I called movers. I quit work. I broke my lease, I lost my deposit. All my furniture, I put in my parents’ basement. My friend was going overseas. I said, “Can I stay in your apartment, in Manhattan?” And there I was. No job, no boyfriend, nothing. And then I started my life all over again.

I’m not saying that all of a sudden everything was like rosy. Shit, no. But at least I did feel like I was closing the book on something.

—Abby, age twenty-seven

In the months since then, Abby told me, she had moved six times, most recently to an apartment where she could stay for at least a year. She was working on a career realignment, into a related field she thought would suit her better. She told me that life still felt hard. While she was glad that she stopped antidepressants when she did, she said she had been thinking actively about getting back on them. Just the week before, she had gone to a psychiatrist and gotten a prescription for Wellbutrin, which was sitting in a bottle on her desk at home while she considered what she wanted to do.

WHETHER THEY DID
so rashly or deliberately, almost everyone who quit described adopting new behaviors and new attitudes to help them manage life without medication. I had noticed myself doing the same thing. I was getting off Zoloft at the same time as I was settling into life in New York, and I found that I was establishing my routines in my new home with a care and a deliberateness that felt different to me. The noise and speed and off-the-rails liveliness of New York appealed to me as much as they ever had, but I also realized that I was paying new attention to carving out times and places to feel calm. I painted my new bedroom a warm shade of cocoa brown that made me feel cozy, and put up fluttering white curtains. While I was in graduate school, cooking had become a favorite ritual, something I found relaxing and nourishing in a way beyond just the literal, and I tried to keep the practice up in our tiny Brooklyn kitchen. On weekdays I packed vegetable lunches and, weather permitting, ate them over a book in the small park near the office of the magazine where I worked. I enjoyed the feeling of being able to take good care of myself.

As the Zoloft dosage came down and then down further, I did notice myself feeling a little bit different. It wasn’t always marked. Most of the time I felt fine.

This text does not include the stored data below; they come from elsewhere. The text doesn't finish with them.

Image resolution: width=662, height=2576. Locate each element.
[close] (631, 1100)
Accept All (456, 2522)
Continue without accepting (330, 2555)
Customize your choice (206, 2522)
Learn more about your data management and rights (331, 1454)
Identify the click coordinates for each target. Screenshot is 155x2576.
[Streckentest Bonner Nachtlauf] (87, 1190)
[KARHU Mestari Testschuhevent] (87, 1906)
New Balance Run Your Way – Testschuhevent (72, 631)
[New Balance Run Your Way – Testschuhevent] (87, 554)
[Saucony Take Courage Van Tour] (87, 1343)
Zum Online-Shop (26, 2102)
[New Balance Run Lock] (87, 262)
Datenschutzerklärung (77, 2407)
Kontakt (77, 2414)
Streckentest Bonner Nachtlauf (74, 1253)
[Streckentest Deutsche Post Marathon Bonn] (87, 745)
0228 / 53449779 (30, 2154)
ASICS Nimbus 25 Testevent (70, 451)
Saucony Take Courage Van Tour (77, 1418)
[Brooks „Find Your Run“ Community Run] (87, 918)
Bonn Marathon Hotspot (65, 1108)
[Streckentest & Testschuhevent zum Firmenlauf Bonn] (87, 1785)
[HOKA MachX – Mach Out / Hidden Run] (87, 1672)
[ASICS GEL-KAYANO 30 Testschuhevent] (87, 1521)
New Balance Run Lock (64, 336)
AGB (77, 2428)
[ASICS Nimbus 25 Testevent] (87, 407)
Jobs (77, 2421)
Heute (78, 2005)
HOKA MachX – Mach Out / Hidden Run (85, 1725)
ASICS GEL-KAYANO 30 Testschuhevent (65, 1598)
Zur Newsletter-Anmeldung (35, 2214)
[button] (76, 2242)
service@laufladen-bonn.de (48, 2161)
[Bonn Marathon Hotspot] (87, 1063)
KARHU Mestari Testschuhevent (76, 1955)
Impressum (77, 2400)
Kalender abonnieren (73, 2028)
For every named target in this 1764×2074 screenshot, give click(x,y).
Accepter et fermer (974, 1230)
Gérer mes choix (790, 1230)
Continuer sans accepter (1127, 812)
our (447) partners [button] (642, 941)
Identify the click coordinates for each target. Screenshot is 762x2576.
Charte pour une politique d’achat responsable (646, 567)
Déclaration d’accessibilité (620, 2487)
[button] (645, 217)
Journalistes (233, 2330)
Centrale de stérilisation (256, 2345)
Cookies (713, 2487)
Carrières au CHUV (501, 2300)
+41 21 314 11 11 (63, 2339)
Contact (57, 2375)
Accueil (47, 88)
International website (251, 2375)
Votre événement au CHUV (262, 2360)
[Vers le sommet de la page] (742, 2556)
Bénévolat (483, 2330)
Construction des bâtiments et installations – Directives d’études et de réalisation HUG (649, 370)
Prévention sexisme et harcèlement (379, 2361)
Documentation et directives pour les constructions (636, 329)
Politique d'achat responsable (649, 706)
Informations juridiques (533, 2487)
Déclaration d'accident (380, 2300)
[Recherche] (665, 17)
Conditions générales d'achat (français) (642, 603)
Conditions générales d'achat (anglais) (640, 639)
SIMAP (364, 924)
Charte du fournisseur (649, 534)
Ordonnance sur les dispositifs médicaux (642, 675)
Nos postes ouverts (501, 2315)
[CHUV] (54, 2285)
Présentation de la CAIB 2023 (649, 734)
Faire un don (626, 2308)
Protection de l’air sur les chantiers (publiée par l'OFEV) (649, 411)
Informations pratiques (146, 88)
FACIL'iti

But often, the anxieties that I already had would rise up a little, become sharper. I felt more emotional in all directions; I caught myself welling up more often on the morning subway train because something in the newspaper I was reading seemed moving, hit me right on the spot. It wasn’t all bad. I liked having an intensity. It felt like a kind of return to something I’d forgotten. Every now and then I’d spot another red-eyed rider on the train, or pass someone walking the other way down the street, talking on a cell phone and crying. New York was amazing. People lived their lives out in the open, but the cumulative effect was so mysterious.

In exchange for these new sensitivities, perhaps, I found myself placing more importance on things like getting enough sleep, going home when I was through feeling social, running in the park. I made a conscious effort not to overburden myself or my schedule with commitments. In my journal, I wrote that I felt like a tightrope walker performing the same old routines, without a net this time. The simplest things felt a little more exciting, and I went around with a new consciousness that it was important to be careful. I had to be nice to myself; no one and nothing else was going to do it for me.